Oder wie Herr Blasius in seinem Kommentar vom 11. Mai geschrieben hat – ich zitiere –: Die Sorgen der schwarzen Stammkundschaft in Westfalen und am Niederrhein gehen über alles. – Zitat Ende. Weiter sagt er, dass die Haltung der SPD konstruktiver wirkt. Recht hat er.

Oder wie der „Westfälische Anzeiger“ heute schreibt: Erst wenn eine Gefährdung des Grundwassers ausgeschlossen sei, halte die CDUFraktion die Gewinnung des sogenannten Schiefergases für denkbar, erklärte Laumann.

Damit liegt sie auf der Linie der rot-grünen Landesregierung.
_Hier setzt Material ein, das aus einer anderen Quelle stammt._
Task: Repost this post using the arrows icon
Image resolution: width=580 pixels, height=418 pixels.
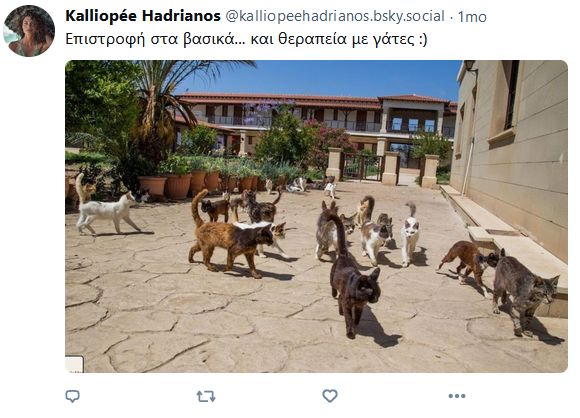Action: 206,397
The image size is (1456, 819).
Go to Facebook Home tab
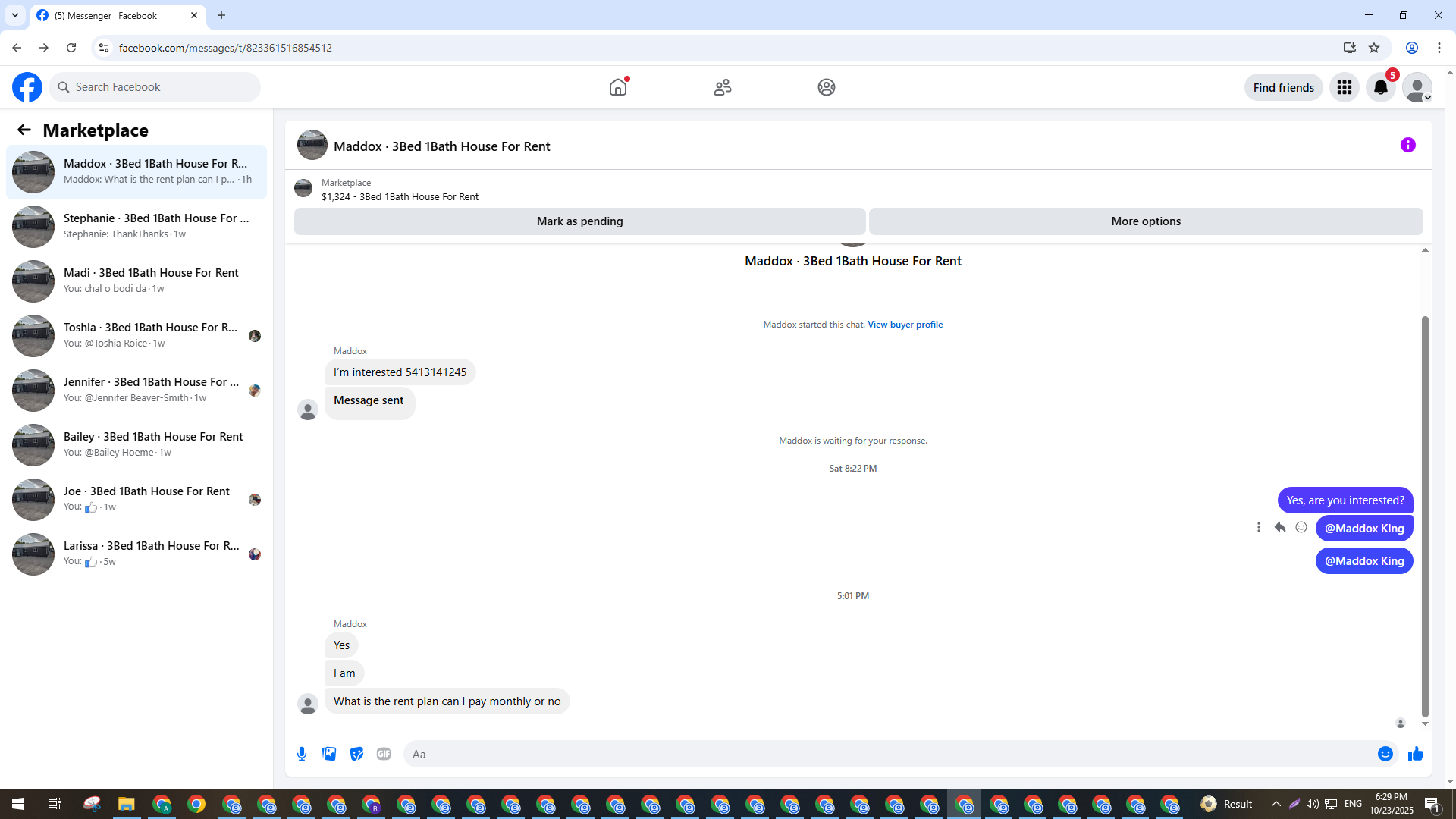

Dann hätten Sie schon längst tätig werden können.

(Beifall von der SPD)

Ich bin froh, dass dieses Thema in NordrheinWestfalen unter gemeinsamer Federführung von Wirtschafts- und Umweltministerium berechenbar und rechtssicher politisch bearbeitet wird.
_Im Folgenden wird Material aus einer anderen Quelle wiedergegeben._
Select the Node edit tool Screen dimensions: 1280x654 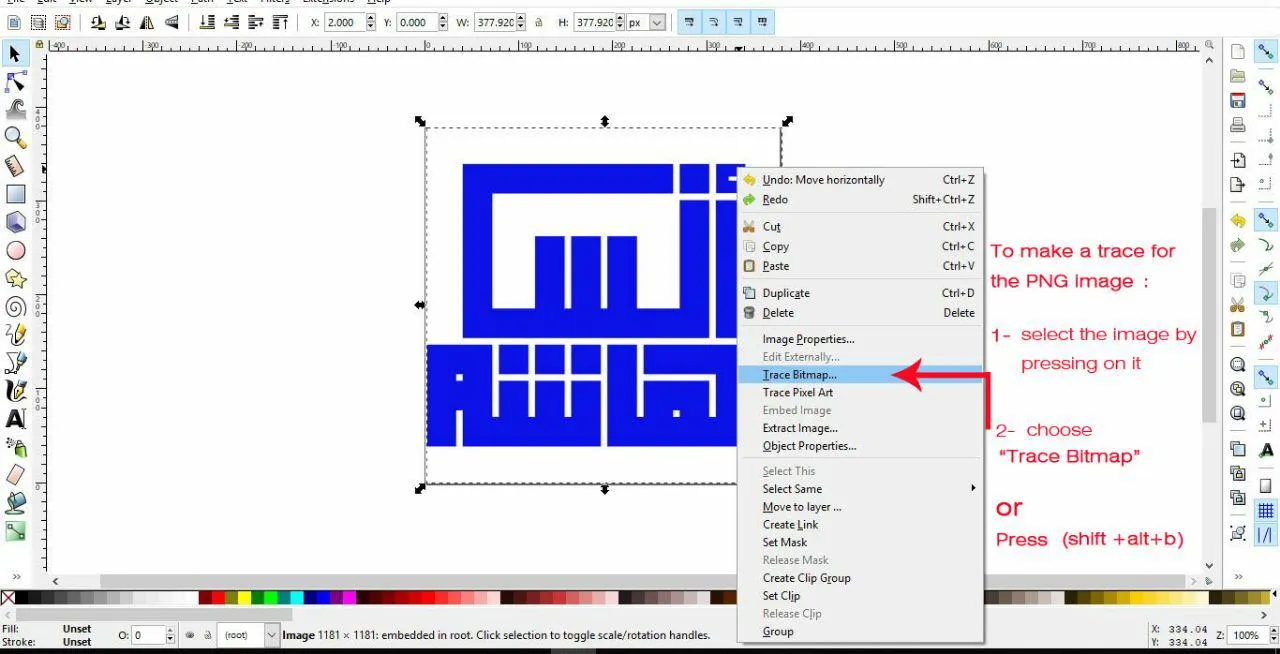pos(15,82)
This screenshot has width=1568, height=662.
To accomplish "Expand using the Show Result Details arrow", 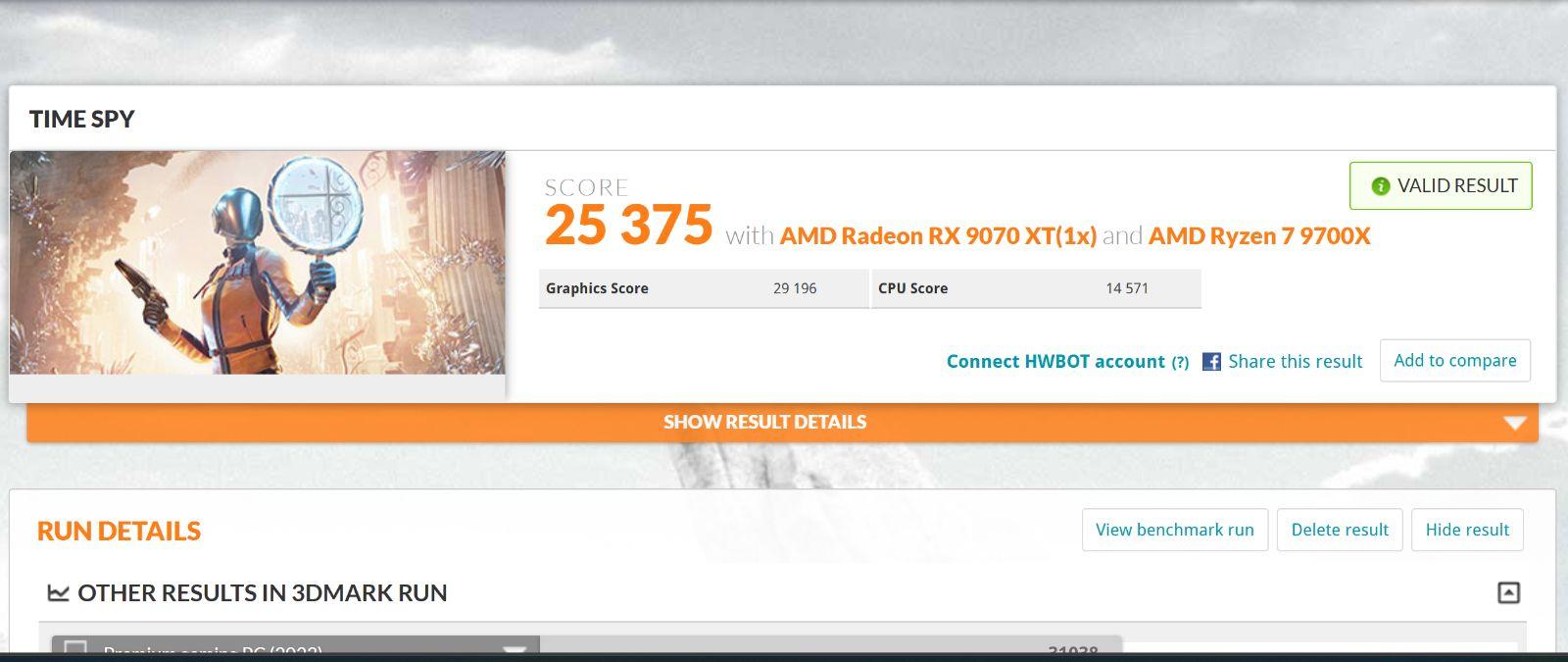I will (x=1514, y=423).

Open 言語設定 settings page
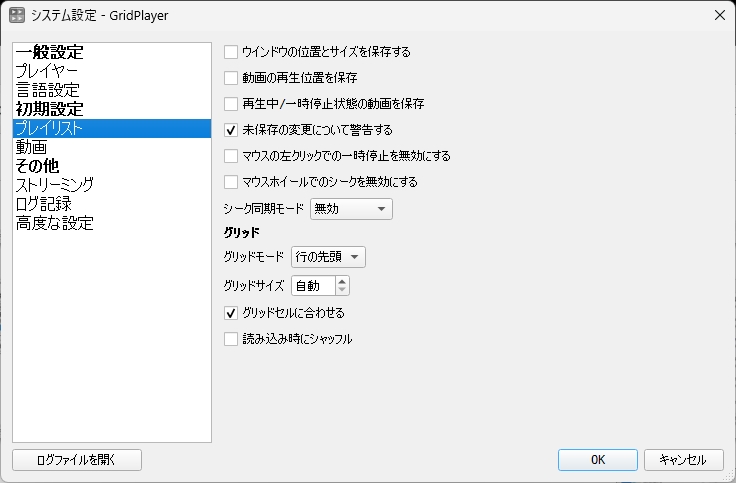pyautogui.click(x=47, y=90)
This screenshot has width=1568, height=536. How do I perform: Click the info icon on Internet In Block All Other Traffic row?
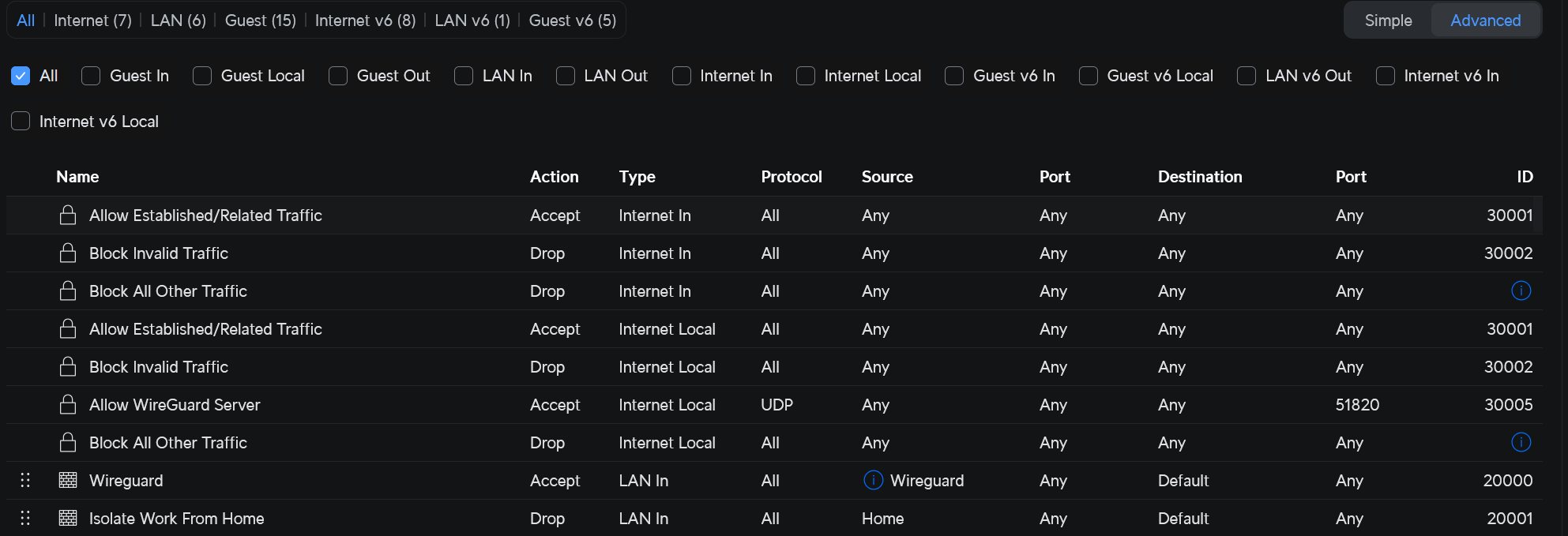1521,291
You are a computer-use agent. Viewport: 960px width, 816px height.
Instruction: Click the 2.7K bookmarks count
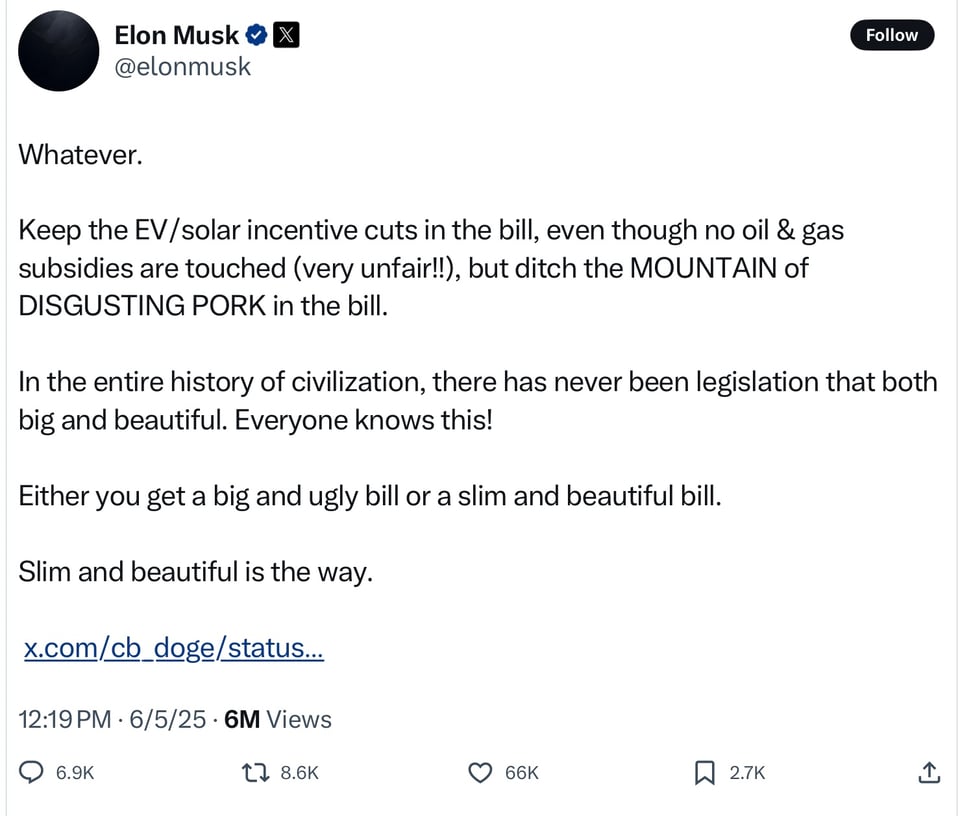coord(747,772)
Die Landesregierung hat mit dem Bundesratsantrag zu den Erlassen über Entscheidungen über Anträge zur Erdgasbohrung mit Fracking und mit der Vergabe des Risikogutachtens frühzeitig und angemessen auf die Herausforderungen und die vorhandenen Risiken reagiert. Der Wirtschaftsminister und der Umweltminister haben gemeinsam die richtigen Konsequenzen aus den von ihnen in Auftrag gegebenen Gutachten gezogen. Die sind alle nachzulesen und sind alle bekannt. Sie haben dann diese Schlussfolgerungen in einen Bundesratsantrag aufgenommen. Dieser wiederum wurde am 1. Februar mit großer Mehrheit im Bundesrat verabschiedet.

Da die Bundesregierung vor der Bundestagswahl ein eigenes Gesetzgebungsverfahren nicht mehr auf die Reihe bekommen wird, ist nun eines klar,

nämlich das, was Karl-Josef Laumann in seinem Brief an die liebe Angela vergessen hat zu schreiben: Die Bundesregierung soll endlich die Beschlussfassung des Bundesrates übernehmen, umsetzen und einen entsprechenden gesetzlichen Rahmen schaffen. – Dann wäre der Brief richtig gut gewesen und hätte noch mehr Zustimmung von uns bekommen. – Herzlichen Dank.

(Beifall von der SPD und den GRÜNEN)

Vielen Dank, Herr Kollege Schmeltzer. – Für die CDU-Fraktion erteile ich nunmehr Herrn Kollegen Hovenjürgen das Wort.

Herr Präsident! Meine Damen und Herren! Lieber Kollege Schmeltzer, die Analyse des Antrags der Piraten teile ich. Auch ich hätte mir gewünscht, dass wir diesen Antrag intensiver beraten könnten. Dass er heute zur direkten Abstimmung gestellt wird, ist nicht vorteilhaft. Es sind Ansätze darin, die diskutierenswert und beachtenswert sind. Er kann aber in Gänze so nicht mitgetragen werden. Allerdings, lieber Kollege

Schmeltzer, Ihre Flucht in Richtung Berlin und die Befassung mit der Koalition dort sollen natürlich auch ein Stückchen die Spreizung kaschieren, die wir innerhalb der rot-grünen Koalition zwischen Herrn Remmel und Herrn Duin haben.